Я поежилась. На мгновение мне стало очень-очень холодно. Смерть прошла мимо, зацепив меня краем плаща, и это невесомое призрачное прикосновение было настоящим.
— Можешь определить, когда его сделали? — спросил Огюст. — И на кого именно?
Мартин горько усмехнулся, и я поняла, что знаю ответ. Знаю и боюсь, что он окажется правдивым.
— На меня, конечно, — ответил он. — На кого же еще? И знаешь, что самое интересное?
— Что его сделали незадолго до того, как ты уснул, — ответил Огюст, и Мартин утвердительно качнул головой.
— Совершенно верно, братка. Я должен был умереть, — он поднялся с кресла и, медленно пройдя по комнате, бросил снимок в камин. Я радостно смотрела, как по бумаге побежал огонь — вот снимок вспыхнул и рассыпался по поленьям зеленоватыми искрами.
В комнате мелькнула тонкая лента мятного запаха и исчезла. Мартин очень медленно снял перчатки и вернулся в кресло. Было видно, что он очень устал — не столько от дел, сколько от понимания того, что его сон был подстроен.
— Я брал его в день эксперимента, — произнес Мартин, откинувшись на спинку кресла. — Это мой счастливый снимок, он мне нравится… — по губам Мартина скользнула горькая улыбка, и он поправился: — Он мне нравился. И заклинание ударило меня исподтишка, я и не заметил ничего.
— А потом ты активировал заказ для его величества, — сказал Огюст. — И он отбил заклинание, но отдача погрузила тебя в сон.
Мартин кивнул.
— Все верно, братка. Если бы не заказ, я бы умер к вечеру. От каких-нибудь естественных причин.
Его лицо сейчас было мертвенно-бледным, словно кто-то надавал Мартину пощечин, прилюдно унизил его, а потом изувечил и оставил умирать. Мне было так жаль его, что я с трудом сдерживала слезы.
— Поэтому Инга и уехала, — сказала я. — Испугалась, что кто-то станет копать и выкопает ее причастность к твоему сну. А покушение на убийство — это не шутки. У нас с этим все серьезно, и у вас наверно тоже.

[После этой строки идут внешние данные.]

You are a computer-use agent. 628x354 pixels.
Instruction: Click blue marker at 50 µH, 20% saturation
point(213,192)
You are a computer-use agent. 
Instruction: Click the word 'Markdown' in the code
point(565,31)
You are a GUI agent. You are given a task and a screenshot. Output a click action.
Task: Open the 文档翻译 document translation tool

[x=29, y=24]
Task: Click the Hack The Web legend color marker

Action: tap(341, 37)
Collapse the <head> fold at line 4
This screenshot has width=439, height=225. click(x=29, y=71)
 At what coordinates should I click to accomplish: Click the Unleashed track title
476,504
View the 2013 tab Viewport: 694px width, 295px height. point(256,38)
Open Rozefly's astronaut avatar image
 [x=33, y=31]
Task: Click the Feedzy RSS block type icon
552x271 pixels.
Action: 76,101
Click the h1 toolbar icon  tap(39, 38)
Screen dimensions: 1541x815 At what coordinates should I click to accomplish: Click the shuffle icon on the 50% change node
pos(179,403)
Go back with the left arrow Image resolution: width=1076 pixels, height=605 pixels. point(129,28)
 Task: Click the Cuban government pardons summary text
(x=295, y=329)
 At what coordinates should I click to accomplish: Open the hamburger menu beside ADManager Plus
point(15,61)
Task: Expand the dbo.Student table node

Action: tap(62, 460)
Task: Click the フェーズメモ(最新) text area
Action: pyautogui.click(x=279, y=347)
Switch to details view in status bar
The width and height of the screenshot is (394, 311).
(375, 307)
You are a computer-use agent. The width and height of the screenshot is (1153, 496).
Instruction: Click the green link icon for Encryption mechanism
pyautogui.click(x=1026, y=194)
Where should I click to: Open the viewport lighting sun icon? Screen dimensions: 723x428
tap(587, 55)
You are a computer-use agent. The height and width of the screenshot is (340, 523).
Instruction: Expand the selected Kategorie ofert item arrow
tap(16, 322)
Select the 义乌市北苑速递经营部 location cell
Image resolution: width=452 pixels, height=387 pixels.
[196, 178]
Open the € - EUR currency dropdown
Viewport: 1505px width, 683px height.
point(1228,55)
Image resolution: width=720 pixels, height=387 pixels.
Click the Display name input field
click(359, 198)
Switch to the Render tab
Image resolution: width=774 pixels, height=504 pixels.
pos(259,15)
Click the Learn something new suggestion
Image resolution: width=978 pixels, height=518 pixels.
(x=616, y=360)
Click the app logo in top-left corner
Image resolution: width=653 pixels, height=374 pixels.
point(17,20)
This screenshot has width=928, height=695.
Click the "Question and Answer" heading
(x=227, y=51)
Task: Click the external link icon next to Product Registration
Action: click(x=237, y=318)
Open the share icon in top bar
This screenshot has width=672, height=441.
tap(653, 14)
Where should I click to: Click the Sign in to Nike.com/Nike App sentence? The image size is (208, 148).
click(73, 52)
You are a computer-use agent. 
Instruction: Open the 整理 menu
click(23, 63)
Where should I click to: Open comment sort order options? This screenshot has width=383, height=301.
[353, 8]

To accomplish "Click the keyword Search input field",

Я снова назвала Мартина на «ты», но ни он, ни Огюст этого не заметили. Мартин провел ладонями по лицу, вздохнул и признался:
— Я раздавлен, Дора. Просто раздавлен. Да, ты права, — он посмотрел на Огюста и сказал: — Там след ее магических нитей, братка. Это она.
Должно быть, именно поэтому он и сжег снимок — не хотел лишний раз видеть его и понимать, что любимая жена приложила руку к тому, что случилось. Мартин снова провел рукой по лицу, и я вдруг с ужасом поняла, что он плачет. Именно сейчас, в эту минуту, его жизнь разрушилась по-настоящему, похоронив Мартина под обломками.